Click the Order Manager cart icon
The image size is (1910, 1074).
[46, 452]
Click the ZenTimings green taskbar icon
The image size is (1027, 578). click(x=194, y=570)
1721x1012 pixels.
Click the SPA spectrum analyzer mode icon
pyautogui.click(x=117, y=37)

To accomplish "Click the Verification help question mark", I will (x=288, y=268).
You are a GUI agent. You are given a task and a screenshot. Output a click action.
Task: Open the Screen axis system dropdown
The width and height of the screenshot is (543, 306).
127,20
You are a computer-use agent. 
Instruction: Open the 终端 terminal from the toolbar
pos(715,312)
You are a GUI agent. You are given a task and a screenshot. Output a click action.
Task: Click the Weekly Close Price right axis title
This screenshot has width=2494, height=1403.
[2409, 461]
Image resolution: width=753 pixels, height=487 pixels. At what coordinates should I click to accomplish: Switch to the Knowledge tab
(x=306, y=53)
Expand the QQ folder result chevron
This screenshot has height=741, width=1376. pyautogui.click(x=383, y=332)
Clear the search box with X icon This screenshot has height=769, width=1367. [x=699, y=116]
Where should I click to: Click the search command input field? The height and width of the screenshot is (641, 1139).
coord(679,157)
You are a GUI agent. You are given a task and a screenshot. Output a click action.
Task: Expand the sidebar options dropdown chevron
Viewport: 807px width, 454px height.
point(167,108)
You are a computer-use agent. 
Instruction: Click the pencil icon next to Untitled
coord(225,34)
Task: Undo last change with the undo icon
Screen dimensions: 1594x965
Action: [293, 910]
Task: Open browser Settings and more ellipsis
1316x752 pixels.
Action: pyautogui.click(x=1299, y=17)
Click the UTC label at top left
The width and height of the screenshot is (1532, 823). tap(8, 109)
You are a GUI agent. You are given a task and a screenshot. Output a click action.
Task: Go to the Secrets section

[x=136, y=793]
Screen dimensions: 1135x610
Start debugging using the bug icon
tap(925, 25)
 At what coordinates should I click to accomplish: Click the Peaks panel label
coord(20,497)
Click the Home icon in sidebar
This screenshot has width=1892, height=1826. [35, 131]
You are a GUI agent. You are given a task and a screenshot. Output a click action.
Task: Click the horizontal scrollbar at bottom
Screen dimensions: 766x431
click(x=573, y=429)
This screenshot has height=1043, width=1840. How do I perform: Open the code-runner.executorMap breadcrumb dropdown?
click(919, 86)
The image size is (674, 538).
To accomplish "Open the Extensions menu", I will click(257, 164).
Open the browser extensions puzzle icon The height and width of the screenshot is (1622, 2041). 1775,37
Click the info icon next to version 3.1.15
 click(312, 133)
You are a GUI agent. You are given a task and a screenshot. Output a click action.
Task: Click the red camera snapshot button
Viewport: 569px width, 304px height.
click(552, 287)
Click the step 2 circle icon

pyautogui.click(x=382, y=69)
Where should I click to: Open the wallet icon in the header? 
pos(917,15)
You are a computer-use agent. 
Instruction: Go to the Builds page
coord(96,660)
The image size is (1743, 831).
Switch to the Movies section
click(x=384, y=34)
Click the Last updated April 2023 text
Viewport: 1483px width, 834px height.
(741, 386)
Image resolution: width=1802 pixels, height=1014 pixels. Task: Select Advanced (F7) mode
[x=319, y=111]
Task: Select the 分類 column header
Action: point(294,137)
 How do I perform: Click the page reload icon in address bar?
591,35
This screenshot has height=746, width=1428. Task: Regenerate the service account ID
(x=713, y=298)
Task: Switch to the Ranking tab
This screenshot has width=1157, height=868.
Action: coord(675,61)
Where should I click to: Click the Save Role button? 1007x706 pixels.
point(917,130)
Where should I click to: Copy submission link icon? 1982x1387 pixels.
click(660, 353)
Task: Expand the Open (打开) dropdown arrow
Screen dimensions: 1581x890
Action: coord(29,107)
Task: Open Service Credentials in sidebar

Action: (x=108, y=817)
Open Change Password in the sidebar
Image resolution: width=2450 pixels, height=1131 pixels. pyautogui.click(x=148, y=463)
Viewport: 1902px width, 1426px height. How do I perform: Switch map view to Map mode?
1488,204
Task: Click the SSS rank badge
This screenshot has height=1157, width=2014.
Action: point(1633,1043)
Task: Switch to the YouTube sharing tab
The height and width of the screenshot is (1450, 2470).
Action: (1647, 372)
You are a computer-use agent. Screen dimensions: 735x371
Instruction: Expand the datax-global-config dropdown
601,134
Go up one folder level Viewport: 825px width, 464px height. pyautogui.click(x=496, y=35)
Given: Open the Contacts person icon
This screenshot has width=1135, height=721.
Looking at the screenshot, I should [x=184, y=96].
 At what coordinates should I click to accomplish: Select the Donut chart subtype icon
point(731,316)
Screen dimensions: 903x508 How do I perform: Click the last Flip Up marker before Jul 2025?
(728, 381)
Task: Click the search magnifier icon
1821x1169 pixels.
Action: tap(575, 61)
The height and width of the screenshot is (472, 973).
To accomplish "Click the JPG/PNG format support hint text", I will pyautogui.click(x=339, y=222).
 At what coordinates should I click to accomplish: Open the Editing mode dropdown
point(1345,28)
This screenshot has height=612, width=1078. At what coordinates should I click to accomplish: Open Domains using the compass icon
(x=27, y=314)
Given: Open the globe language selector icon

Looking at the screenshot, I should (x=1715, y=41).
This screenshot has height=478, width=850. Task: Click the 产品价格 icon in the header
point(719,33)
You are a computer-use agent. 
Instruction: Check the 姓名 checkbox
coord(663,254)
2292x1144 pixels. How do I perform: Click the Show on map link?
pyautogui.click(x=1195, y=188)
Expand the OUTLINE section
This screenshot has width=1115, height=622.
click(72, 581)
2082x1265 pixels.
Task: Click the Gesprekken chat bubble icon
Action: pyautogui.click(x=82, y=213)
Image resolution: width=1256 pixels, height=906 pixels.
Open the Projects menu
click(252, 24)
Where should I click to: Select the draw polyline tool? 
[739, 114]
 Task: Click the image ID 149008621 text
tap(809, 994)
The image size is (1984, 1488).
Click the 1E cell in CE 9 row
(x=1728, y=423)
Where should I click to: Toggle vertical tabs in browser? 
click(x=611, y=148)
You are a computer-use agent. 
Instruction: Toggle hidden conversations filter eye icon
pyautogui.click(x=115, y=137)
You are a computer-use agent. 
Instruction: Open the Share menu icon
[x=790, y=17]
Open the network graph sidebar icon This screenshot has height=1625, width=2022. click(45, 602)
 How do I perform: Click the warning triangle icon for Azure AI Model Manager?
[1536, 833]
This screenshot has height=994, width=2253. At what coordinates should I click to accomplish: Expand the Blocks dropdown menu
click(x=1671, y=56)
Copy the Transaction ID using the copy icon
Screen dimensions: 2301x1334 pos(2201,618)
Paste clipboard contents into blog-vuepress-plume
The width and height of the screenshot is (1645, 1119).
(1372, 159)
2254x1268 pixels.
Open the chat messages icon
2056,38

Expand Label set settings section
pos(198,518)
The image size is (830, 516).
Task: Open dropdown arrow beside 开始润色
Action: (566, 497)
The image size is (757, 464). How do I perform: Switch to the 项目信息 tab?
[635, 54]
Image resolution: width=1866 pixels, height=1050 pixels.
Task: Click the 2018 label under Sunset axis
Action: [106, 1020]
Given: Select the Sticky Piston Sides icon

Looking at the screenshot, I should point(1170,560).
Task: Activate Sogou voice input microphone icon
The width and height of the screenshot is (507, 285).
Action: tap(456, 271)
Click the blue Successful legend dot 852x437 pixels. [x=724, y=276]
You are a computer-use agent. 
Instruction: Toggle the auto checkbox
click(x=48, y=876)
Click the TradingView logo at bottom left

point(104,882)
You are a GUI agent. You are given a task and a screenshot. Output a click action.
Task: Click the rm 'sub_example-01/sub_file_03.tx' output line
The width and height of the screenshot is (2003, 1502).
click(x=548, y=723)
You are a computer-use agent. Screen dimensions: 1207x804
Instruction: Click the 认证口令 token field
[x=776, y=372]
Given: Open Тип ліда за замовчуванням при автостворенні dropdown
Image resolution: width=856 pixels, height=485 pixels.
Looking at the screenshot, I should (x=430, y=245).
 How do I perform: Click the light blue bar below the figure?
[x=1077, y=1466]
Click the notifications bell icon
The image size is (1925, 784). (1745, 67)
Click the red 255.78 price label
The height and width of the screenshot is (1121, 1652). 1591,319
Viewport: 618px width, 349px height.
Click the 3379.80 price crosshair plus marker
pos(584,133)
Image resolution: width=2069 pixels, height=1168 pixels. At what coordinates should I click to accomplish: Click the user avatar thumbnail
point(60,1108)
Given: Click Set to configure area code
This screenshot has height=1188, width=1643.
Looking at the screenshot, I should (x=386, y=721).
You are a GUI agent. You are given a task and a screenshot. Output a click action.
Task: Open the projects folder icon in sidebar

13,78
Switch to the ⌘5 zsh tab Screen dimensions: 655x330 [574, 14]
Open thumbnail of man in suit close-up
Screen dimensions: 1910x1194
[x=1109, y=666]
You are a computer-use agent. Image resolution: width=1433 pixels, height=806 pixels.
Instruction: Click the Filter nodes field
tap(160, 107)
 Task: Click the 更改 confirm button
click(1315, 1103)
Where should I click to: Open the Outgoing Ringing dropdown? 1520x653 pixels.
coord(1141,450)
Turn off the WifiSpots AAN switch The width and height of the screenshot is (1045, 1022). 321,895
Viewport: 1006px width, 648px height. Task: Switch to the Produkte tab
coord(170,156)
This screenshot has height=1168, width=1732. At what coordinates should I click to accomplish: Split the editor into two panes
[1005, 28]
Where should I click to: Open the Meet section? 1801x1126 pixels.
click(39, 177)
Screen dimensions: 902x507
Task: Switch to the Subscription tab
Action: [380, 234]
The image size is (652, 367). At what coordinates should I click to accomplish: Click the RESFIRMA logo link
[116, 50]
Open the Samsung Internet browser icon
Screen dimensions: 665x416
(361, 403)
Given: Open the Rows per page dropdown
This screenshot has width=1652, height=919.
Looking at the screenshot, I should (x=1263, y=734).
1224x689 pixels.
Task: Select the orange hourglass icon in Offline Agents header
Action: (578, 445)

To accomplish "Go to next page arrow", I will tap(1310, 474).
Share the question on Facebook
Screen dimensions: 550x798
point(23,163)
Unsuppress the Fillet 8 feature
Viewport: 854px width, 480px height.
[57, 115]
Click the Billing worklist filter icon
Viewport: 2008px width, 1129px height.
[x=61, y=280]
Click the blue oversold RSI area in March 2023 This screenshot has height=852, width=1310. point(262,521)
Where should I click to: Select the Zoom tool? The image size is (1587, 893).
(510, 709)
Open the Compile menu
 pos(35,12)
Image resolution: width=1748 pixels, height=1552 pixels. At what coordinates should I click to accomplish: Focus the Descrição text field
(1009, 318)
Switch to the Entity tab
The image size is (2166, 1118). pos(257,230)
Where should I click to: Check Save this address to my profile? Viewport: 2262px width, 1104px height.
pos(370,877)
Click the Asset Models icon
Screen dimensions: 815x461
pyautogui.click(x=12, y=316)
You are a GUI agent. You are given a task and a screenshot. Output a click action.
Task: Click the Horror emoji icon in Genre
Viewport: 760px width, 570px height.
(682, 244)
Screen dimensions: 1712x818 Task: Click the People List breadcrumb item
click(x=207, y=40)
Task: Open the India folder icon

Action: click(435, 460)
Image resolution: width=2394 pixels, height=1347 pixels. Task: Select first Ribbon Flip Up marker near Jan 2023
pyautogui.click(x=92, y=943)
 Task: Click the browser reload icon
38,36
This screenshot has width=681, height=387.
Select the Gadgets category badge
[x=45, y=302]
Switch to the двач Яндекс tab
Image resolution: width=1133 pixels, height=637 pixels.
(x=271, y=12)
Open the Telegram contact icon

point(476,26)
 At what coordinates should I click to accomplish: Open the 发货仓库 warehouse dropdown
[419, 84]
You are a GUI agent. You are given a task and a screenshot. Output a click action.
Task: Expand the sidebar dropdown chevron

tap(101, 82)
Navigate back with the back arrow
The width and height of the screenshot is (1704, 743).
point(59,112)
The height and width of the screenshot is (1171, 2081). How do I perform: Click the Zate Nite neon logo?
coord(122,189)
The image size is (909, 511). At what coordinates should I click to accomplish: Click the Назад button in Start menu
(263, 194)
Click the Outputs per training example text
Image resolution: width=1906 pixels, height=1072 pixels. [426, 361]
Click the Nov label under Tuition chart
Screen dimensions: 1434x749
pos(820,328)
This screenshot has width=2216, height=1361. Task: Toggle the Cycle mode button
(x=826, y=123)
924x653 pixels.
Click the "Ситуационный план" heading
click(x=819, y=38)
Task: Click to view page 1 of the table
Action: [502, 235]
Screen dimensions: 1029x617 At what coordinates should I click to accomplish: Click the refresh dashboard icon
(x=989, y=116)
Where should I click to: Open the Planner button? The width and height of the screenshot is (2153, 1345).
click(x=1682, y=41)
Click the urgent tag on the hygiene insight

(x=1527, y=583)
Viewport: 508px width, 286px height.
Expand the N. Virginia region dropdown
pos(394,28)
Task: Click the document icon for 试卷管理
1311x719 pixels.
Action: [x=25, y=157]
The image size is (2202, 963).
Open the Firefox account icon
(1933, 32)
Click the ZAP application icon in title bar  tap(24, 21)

----------

**PROMPT**
If a line in the records includes the string "will", copy it.

**TASK ANSWER**
To accomplish "Click the Verification help question mark", I will (x=288, y=268).
To accomplish "Open the Extensions menu", I will click(257, 164).
To accomplish "Click the JPG/PNG format support hint text", I will pyautogui.click(x=339, y=222).
To accomplish "Go to next page arrow", I will tap(1310, 474).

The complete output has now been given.